### Task details
Write out everything from the line containing "At what coordinates should I click to accomplish: Click the lock" down to the line containing "pyautogui.click(x=13, y=142)", changing "Open" to "Expand" and leaving all other text unchanged.

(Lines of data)

+++++

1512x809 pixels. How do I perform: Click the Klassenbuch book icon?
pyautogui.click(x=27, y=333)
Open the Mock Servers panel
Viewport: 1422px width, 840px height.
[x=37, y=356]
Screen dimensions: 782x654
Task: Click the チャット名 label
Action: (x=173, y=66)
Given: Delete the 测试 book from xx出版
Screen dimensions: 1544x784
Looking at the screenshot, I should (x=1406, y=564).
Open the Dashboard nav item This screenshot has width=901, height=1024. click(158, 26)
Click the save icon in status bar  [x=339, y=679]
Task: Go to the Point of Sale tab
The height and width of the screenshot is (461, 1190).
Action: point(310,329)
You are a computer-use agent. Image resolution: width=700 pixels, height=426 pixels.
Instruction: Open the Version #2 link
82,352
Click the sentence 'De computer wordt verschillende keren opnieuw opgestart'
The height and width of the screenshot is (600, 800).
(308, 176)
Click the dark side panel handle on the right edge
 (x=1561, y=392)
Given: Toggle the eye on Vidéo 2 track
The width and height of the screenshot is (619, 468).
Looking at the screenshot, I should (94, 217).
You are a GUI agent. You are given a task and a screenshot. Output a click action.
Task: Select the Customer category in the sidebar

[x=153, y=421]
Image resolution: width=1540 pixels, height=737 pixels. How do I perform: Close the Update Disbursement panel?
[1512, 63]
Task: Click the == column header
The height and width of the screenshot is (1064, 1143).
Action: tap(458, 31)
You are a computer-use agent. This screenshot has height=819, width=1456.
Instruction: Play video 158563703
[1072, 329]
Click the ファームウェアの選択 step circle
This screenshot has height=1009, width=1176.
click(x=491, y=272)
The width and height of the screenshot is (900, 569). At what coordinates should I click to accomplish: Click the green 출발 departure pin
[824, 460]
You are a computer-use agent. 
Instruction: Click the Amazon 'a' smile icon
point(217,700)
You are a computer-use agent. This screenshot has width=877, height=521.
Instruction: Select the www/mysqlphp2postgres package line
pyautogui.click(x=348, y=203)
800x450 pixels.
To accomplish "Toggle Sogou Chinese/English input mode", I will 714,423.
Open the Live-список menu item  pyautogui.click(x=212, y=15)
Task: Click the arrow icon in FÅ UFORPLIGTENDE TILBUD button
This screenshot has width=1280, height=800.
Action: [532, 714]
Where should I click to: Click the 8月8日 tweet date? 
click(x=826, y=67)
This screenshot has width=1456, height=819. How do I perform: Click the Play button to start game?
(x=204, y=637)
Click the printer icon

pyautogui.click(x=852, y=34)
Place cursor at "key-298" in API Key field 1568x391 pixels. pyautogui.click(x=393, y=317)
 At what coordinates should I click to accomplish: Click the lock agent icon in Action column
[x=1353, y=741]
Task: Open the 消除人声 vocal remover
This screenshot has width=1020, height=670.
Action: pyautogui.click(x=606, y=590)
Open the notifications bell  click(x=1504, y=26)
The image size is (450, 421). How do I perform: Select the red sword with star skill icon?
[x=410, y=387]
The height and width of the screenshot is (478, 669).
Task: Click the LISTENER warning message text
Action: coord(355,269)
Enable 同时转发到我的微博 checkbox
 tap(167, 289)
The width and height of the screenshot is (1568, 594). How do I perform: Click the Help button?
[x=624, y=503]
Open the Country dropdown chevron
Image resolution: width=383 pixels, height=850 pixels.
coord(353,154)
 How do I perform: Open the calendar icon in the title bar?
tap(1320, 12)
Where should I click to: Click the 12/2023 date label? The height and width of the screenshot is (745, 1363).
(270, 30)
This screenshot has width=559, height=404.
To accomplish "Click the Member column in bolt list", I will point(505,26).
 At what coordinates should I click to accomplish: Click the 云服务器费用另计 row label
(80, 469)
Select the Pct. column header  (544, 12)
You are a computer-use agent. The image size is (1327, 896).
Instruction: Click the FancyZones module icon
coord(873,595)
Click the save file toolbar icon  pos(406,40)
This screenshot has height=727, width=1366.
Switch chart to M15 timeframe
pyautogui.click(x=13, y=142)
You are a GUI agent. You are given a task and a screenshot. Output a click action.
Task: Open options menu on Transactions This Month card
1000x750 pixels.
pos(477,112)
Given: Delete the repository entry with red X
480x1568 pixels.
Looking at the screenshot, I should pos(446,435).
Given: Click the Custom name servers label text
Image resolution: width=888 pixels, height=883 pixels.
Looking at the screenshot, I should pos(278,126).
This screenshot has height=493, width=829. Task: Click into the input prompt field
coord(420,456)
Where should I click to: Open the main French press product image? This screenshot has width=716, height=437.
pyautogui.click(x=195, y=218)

+++++

### Correct answer
 At what coordinates should I click to accomplish: Click the lock agent icon in Action column
[x=1353, y=741]
Task: Expand the 消除人声 vocal remover
This screenshot has width=1020, height=670.
Action: pyautogui.click(x=606, y=590)
Expand the notifications bell  click(x=1504, y=26)
The image size is (450, 421). How do I perform: Select the red sword with star skill icon?
[x=410, y=387]
The height and width of the screenshot is (478, 669).
Task: Click the LISTENER warning message text
Action: coord(355,269)
Enable 同时转发到我的微博 checkbox
 tap(167, 289)
The width and height of the screenshot is (1568, 594). How do I perform: Click the Help button?
[x=624, y=503]
Expand the Country dropdown chevron
Image resolution: width=383 pixels, height=850 pixels.
coord(353,154)
 How do I perform: Expand the calendar icon in the title bar?
tap(1320, 12)
Where should I click to: Click the 12/2023 date label? The height and width of the screenshot is (745, 1363).
(270, 30)
This screenshot has width=559, height=404.
To accomplish "Click the Member column in bolt list", I will point(505,26).
 At what coordinates should I click to accomplish: Click the 云服务器费用另计 row label
(80, 469)
Select the Pct. column header  (544, 12)
You are a computer-use agent. The image size is (1327, 896).
Instruction: Click the FancyZones module icon
coord(873,595)
Click the save file toolbar icon  pos(406,40)
This screenshot has height=727, width=1366.
Switch chart to M15 timeframe
pyautogui.click(x=13, y=142)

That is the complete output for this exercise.